La promotion en question

« On a pensé que ce serait vite réglé, déclare la scénariste Rebecca Miller, mais rien n’avance depuis des semaines. Certaines productions indépendantes, comme mon film She Came To Me projeté à Deauville, ont obtenu des dérogations pour faire de la promotion. C’est une façon de montrer aux grands studios que l’humain est indispensable pour faire connaître les films et aider à leur succès. » Tout cela est très réglementé. L’actrice Emilia Clarke, venue défendre The Pod Generation, n’avait le droit de s’exprimer qu’au sujet de ce film. Pas question pour elle d’évoquer Game of Thrones ou d’autres projets. Camille Cottin pouvait parler librement de Toni en famille sorti ce mercredi mais ne pouvait pas parler de la production Disney à laquelle elle a participé, Mystère à Venise de Kenneth Branagh.

Une situation dramatique

Les choses deviennent de plus en plus compliquées dans la profession cinématographique. « Il faut comprendre que la grève a aussi un impact économique sur les techniciens car tout est à l’arrêt », explique Alexandre Aja. Le réalisateur français ne peut pas terminer le dernier film qu’il a tourné aux Etats-Unis tout comme Rebecca Miller ne peut envisager de lancer la production d’un nouveau projet. « Cela devient dramatique, précise Alexandre Aja. Je connais de plus en plus de professionnels qui, n’ayant plus de travail, risquent de se retrouver à la rue parce qu’ils n’ont plus aucun revenu. » Certaines stars comme Dwayne Johnson, George Clooney et Meryl Streep ont versé de fortes sommes pour soutenir les caisses de grève, mais les grévistes les plus modestes commencent à tirer la langue.

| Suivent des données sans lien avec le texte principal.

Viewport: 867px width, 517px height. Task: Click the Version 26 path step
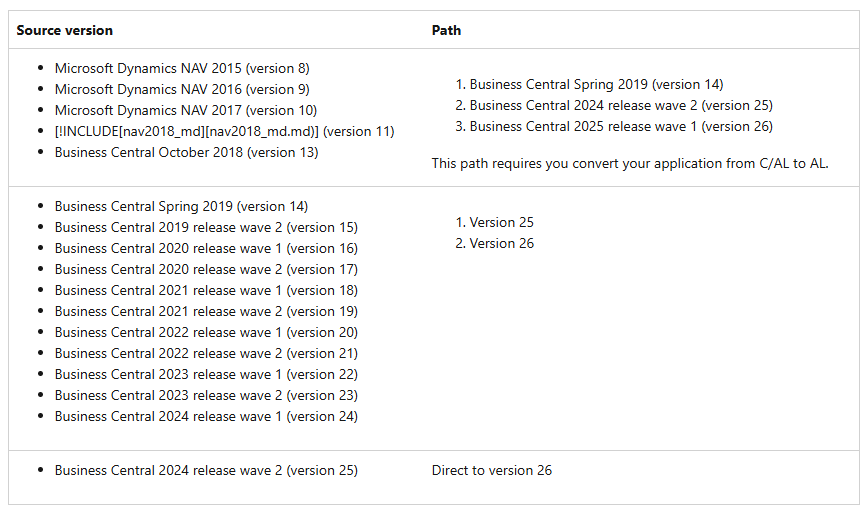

Le danger de l’Intelligence artificielle

L’Intelligence artificielle et les dérives qu’elle peut impliquer sont aussi au centre des débats. « On en a usé avec l’intelligence artificielle comme avec la bombe atomique, martèle Sophie Barthes. On l’a développée parce qu’on en avait la possibilité, sans se soucier de ce que cela pouvait provoquer et sans rien réguler. » Les acteurs craignent de voir leur image utilisée sans leur autorisation. Les scénaristes ont peur que leur travail soit repris et remixé par un programme informatique pour donner des œuvres « originales » ce qui irait plus vite et serait moins coûteux que faire appel à des êtres humains. « Cela ne fonctionnera jamais pour les films indépendants, mais cela peut aider à accélérer le processus de production pour certaines sagas », insiste Sophie Barthes. On imagine Indiana Jones 25 avec un Harrison Ford artificiellement fringant…

Et en France ?

« Si on se sentait menacés par l’intelligence artificielle, je pense qu’on se mettrait en grève aussi, déclare le comédien Jonathan Cohen. Pour le reste, le système est différent. Les auteurs sont mieux protégés et ils touchent des droits sur les diffusions de leurs œuvres y compris de la part des plateformes. » Pour autant, la grève américaine n’est pas sans impact sur les sorties françaises. « Les blockbusters sont des locomotives qui attirent les spectateurs dans les salles, déclare la productrice et distributrice Michèle Halberstadt. Leur déprogrammation aura une incidence sur la fréquentation. » Sans compter que les Jeux olympiques vont encore compliquer la donne pour les salles pourtant redevenues optimistes avec les succès de Barbie et d’Oppenheimer.

Il ne reste plus qu’à espérer que la situation se débloque très vite, mais les prédictions des personnes interrogées ne voient pas les choses s’améliorer avant la fin de l’année. Bien des sorties de films annoncées devraient être repoussées, à l’image de Dune 2, décalé du 3 novembre au 15 mars 2024, du fait qu’il n’est pas possible d’assurer la promotion d’un blockbuster sans ses acteurs.